There's a fairly major deficiency in the interface of the Standard unordered containers. Firstly, you can't look up by types other than the key type. Instead, lookup should be viable for any type where hash(lookup) == hash(stored key), if lookup == stored key. For example, unique_ptr<T> or shared_ptr<T> should be able to be looked up as T*. Secondly, you can't cache the output of the hash function, because it's called internally. Thus, it should provide the ability to provide a different hash function for a specific argument if necessary.
Thus, I propose two new functions to be added to unordered_map, and one to unordered_set (and some const varieties)
template<typename T, typename Hash = std::hash<T>> iterator find(T t, Hash h = Hash());
template<typename T, typename Hash = std::hash<T>> const_iterator find(T t, Hash h = Hash()) const;
Finds the position which corresponds to the argument t. Requires that h(t) == container_hash_argument(key) if t == key for any key in the unordered_map or unordered_set.
template<typename T> value& operator[](T t);
template<typename T> const value& operator[](T t) const;
Returns a [const] reference to the value at the key t. Requires that std::hash<T>()(t) == container_hash_argument(key) if t == key, for any key. If no key is found, an exception must be thrown. Some similar erase() overloads may also be warranted.

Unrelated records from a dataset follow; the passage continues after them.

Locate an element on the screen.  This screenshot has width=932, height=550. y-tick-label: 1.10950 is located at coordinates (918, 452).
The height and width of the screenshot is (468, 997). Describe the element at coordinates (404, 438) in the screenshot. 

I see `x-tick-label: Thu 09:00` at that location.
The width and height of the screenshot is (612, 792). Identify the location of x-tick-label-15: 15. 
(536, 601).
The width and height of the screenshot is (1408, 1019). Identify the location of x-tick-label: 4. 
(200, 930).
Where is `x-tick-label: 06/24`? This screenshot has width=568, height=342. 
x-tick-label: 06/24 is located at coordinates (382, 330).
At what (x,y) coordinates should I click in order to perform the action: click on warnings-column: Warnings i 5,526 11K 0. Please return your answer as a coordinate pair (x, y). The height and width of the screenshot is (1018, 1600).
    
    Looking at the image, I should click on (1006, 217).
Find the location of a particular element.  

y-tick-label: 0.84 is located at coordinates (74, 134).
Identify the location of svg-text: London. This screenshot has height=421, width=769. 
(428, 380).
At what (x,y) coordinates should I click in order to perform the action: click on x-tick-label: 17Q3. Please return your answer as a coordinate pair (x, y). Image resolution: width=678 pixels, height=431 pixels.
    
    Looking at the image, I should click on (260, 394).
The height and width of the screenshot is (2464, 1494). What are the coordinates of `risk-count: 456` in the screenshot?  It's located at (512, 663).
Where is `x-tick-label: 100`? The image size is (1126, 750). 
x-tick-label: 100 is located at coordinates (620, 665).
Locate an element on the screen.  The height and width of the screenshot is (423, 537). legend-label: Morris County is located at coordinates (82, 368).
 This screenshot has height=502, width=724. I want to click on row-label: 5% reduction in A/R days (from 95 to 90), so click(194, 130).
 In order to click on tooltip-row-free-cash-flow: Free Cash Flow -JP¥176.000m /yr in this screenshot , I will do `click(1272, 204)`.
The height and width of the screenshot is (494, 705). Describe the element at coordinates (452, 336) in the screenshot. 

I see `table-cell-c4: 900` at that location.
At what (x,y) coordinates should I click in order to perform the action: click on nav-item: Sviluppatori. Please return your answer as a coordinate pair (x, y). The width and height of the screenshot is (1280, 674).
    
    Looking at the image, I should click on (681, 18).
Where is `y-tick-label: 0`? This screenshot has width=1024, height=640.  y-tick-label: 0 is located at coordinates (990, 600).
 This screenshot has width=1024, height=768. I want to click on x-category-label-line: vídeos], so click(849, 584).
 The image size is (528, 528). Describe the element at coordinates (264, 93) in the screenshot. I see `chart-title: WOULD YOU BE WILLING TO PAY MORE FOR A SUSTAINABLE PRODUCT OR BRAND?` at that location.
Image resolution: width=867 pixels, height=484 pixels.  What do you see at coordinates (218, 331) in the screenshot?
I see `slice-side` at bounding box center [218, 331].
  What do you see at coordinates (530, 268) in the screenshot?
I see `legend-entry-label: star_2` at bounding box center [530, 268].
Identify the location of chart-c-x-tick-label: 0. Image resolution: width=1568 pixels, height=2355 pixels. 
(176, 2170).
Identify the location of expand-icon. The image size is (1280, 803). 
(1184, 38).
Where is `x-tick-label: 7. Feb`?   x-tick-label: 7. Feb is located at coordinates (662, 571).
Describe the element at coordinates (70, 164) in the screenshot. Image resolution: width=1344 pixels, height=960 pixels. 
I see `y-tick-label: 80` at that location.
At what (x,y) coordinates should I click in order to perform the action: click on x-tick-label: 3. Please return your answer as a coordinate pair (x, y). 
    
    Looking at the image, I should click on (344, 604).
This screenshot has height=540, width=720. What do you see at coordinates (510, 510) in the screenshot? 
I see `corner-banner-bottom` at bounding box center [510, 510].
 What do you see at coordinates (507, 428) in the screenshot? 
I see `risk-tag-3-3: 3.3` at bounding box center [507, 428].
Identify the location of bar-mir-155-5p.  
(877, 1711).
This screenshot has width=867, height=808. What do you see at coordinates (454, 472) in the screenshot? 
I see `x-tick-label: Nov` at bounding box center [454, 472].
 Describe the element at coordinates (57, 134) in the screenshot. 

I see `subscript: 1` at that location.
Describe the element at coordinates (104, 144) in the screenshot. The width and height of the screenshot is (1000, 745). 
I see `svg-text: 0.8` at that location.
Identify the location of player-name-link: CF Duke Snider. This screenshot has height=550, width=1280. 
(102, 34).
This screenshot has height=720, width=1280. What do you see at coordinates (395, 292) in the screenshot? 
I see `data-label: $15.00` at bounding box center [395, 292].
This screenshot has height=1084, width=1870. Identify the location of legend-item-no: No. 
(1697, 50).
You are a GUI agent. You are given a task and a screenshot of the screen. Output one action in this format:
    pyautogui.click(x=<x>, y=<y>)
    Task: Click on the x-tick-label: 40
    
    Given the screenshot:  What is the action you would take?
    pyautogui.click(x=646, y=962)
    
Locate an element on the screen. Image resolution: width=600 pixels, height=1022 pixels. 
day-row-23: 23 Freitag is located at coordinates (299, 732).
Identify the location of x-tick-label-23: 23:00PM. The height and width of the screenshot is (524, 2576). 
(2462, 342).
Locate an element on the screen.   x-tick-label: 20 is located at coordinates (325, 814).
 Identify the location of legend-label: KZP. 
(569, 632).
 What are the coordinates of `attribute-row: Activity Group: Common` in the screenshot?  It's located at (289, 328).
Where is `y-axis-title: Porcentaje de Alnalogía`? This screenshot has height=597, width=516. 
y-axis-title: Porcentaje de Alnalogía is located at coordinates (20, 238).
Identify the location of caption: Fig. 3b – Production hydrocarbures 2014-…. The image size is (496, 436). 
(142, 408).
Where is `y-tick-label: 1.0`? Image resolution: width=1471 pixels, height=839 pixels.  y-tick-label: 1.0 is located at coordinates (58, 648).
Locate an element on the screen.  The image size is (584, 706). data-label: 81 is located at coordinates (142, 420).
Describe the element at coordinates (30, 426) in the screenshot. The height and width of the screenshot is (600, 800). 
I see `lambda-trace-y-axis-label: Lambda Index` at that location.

This would allow some additional use cases which are currently (needlessly) not permitted as Standard, both of which I have run into in real application code. For example,
std::unordered_set<std::unique_ptr<T>> x;
// fill x
int* ptr = ...;
if (x.find(ptr) == x.end()) {
}
class X {
std::unordered_map<std::string, int>* map;
std::string value = "some value";
bool dirty;
std::size_t hash;
public:
int& lookup() {
// Currently- forcing a needless hash if !dirty
auto it = map->find(value, [this](std::string&) {
if (!dirty) return hash;
else return hash = std::hash<std::string>()(value);
});
return it->second;
}
};
Whilst looking up into a hash container is O(k) in the length of the key, although often referred to as O(1) as it does not depend on the size of the container, this cache scheme can bring it to true O(1), potentially saving many cycles in applications that depend heavily in hash table performance.